• Data
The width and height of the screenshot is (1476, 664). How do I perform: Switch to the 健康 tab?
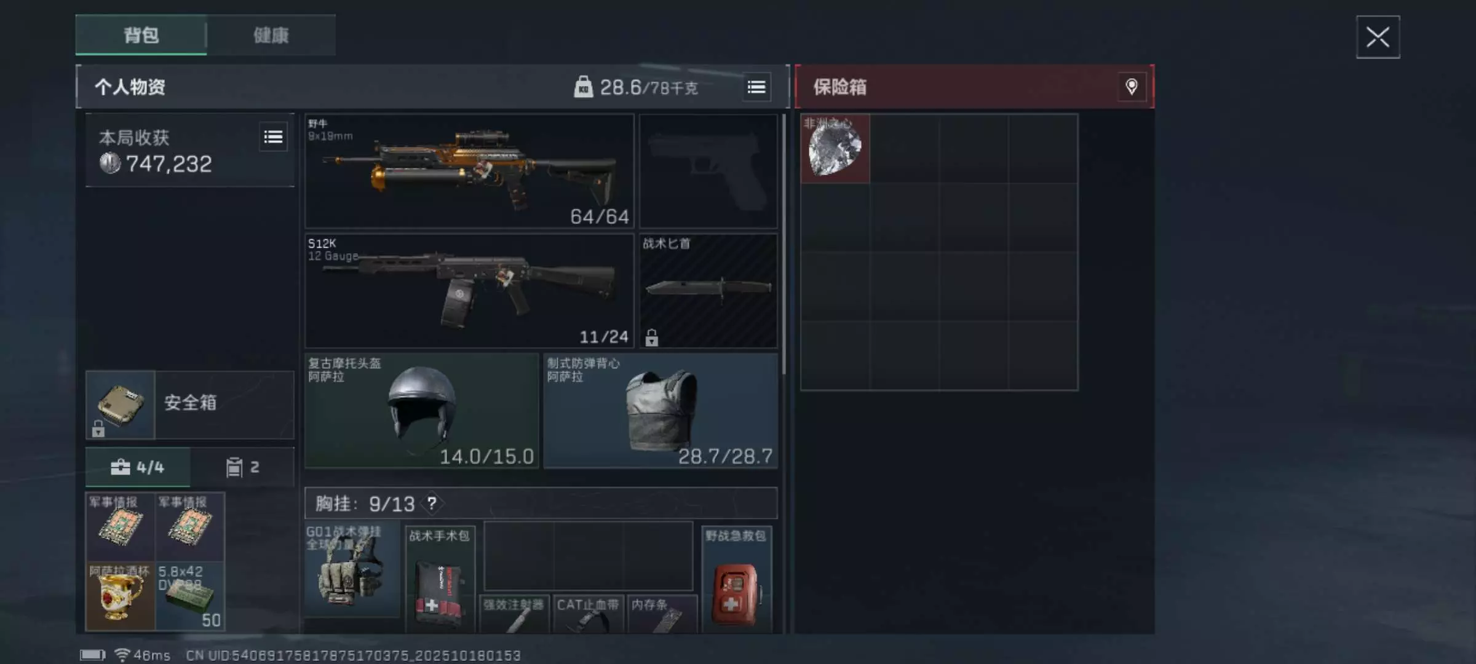click(x=271, y=35)
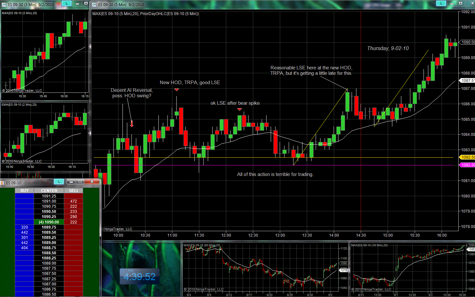Click the cyan L link button on 3 Min chart
This screenshot has width=475, height=297.
point(66,3)
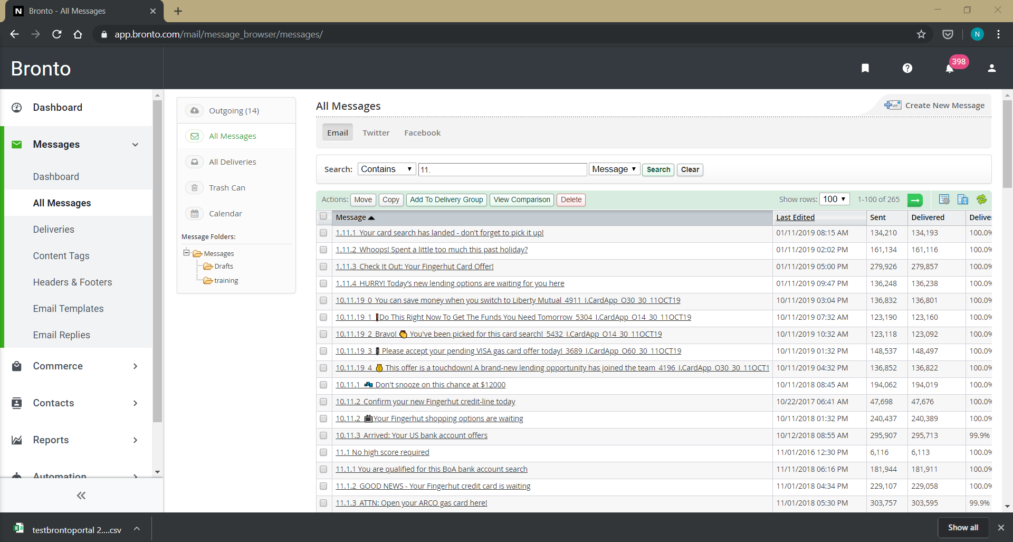Viewport: 1013px width, 542px height.
Task: Open the Show rows 100 dropdown
Action: (834, 199)
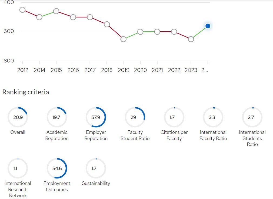Click the Employer Reputation score circle

click(x=96, y=117)
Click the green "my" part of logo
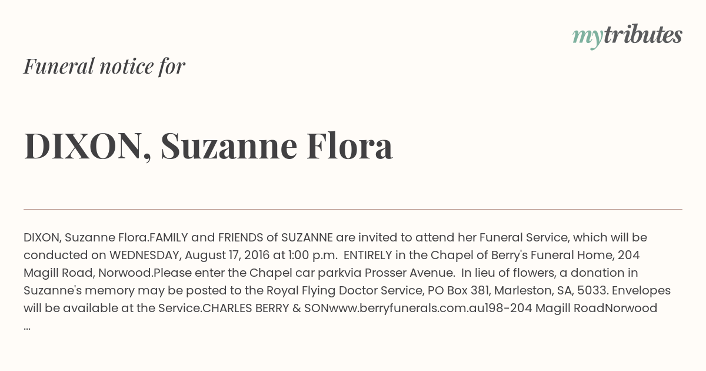This screenshot has height=371, width=706. click(587, 38)
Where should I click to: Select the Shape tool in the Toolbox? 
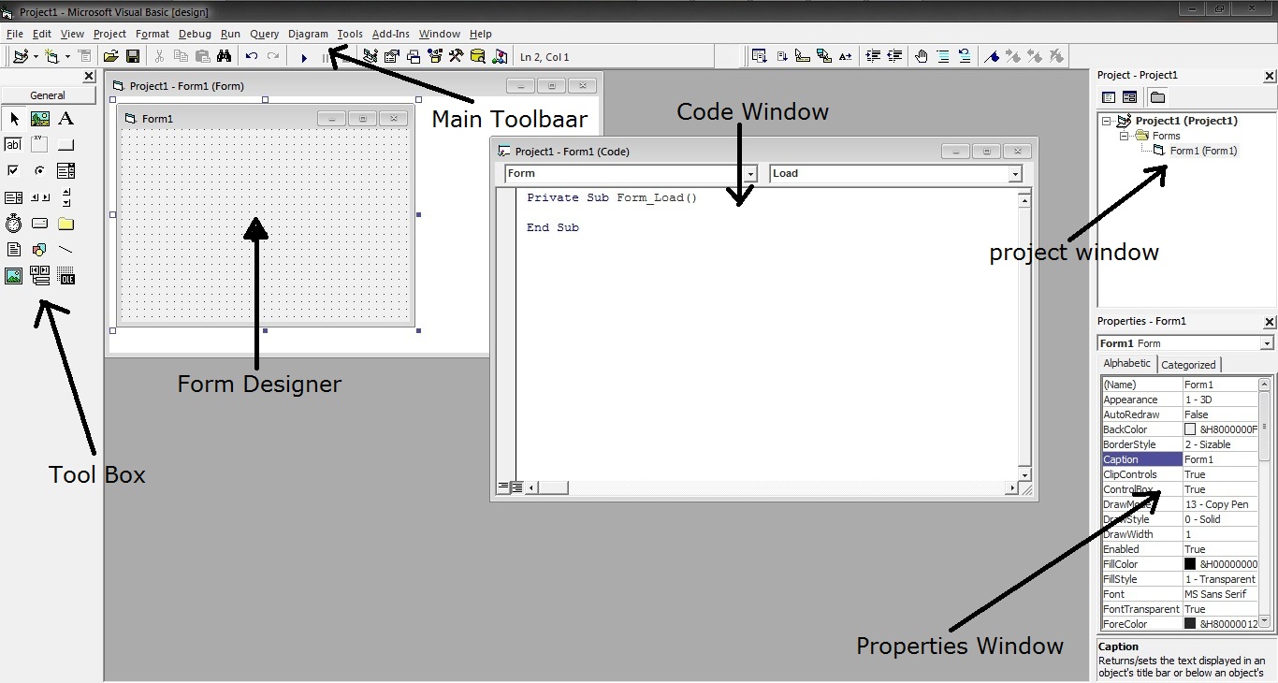click(39, 249)
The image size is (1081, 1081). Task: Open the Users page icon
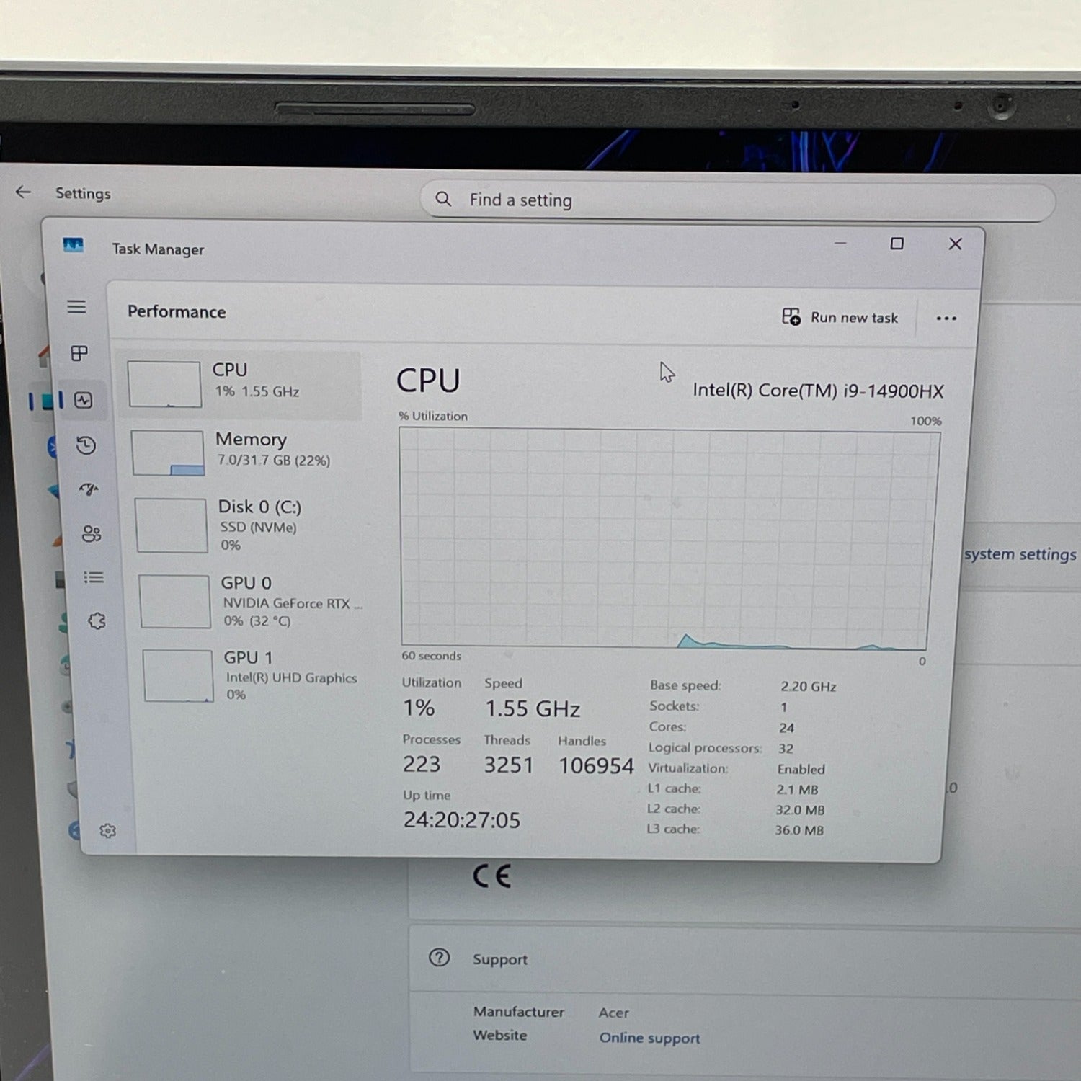92,534

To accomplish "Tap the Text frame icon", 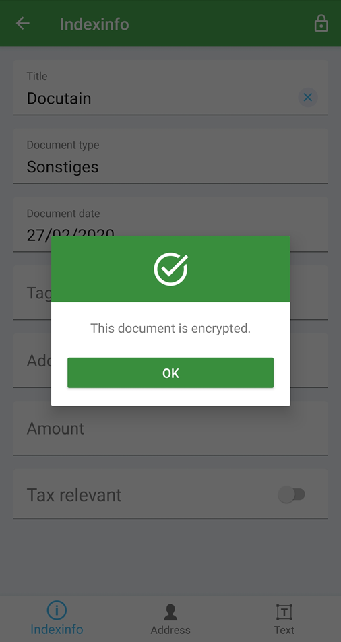I will point(284,612).
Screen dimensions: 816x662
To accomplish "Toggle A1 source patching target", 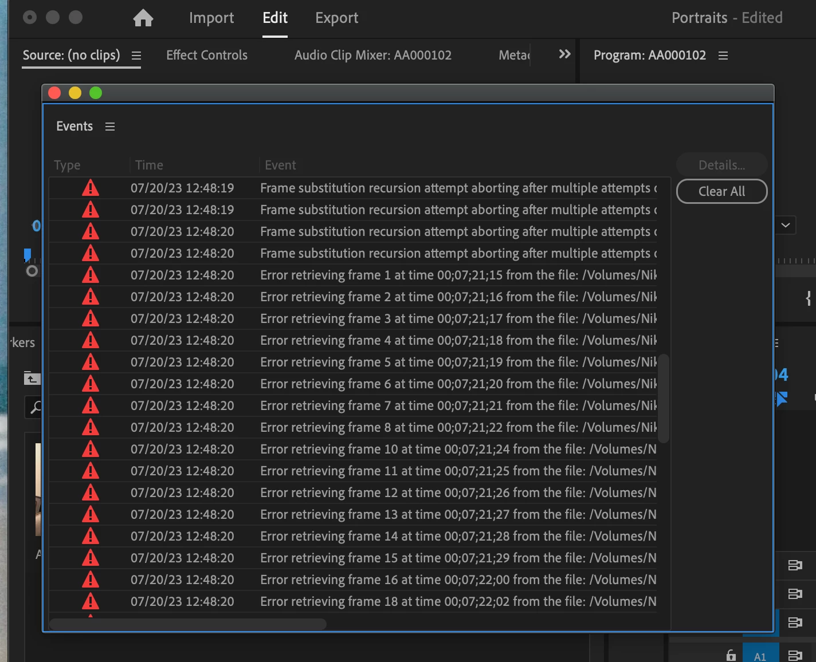I will click(760, 654).
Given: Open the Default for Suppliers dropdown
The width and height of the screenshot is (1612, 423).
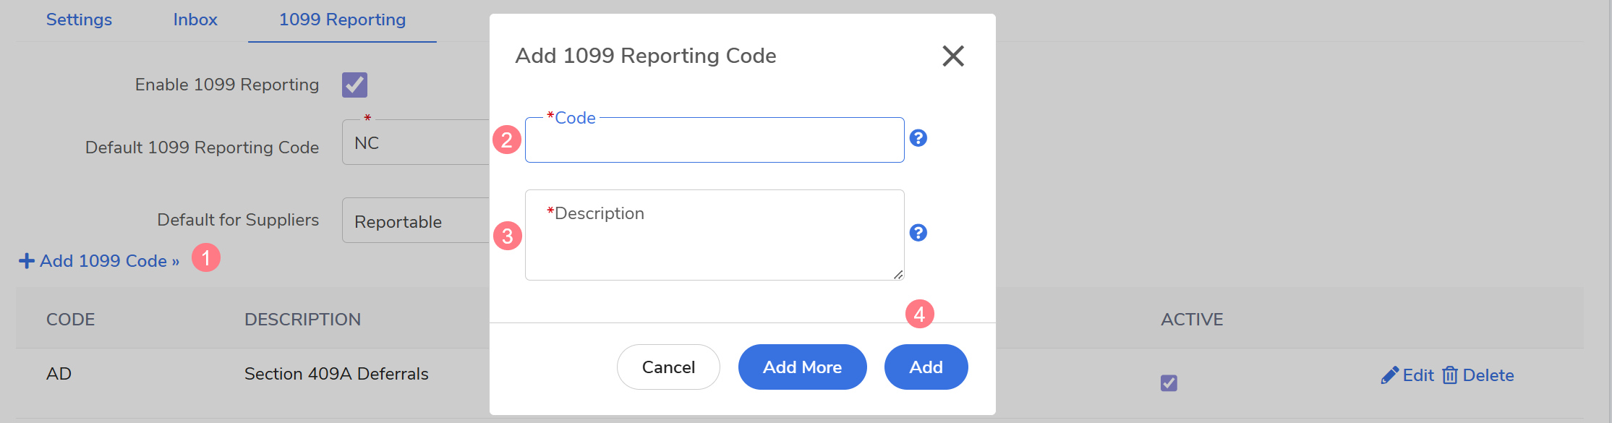Looking at the screenshot, I should [x=416, y=221].
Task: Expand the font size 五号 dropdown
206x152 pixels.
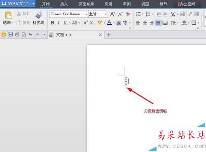Action: click(106, 14)
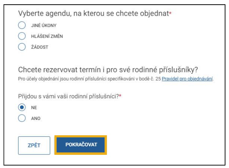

• How to complete this task
Reproduce the lines above, exactly and exclusively, from the line containing "The width and height of the screenshot is (1612, 423)." down to the last line, both included; pictures are not part of the copy.

• Your solution
The width and height of the screenshot is (1612, 423).
Looking at the screenshot, I should [x=416, y=221].
Task: Expand the font size 五号 dropdown
206x152 pixels.
Action: click(106, 14)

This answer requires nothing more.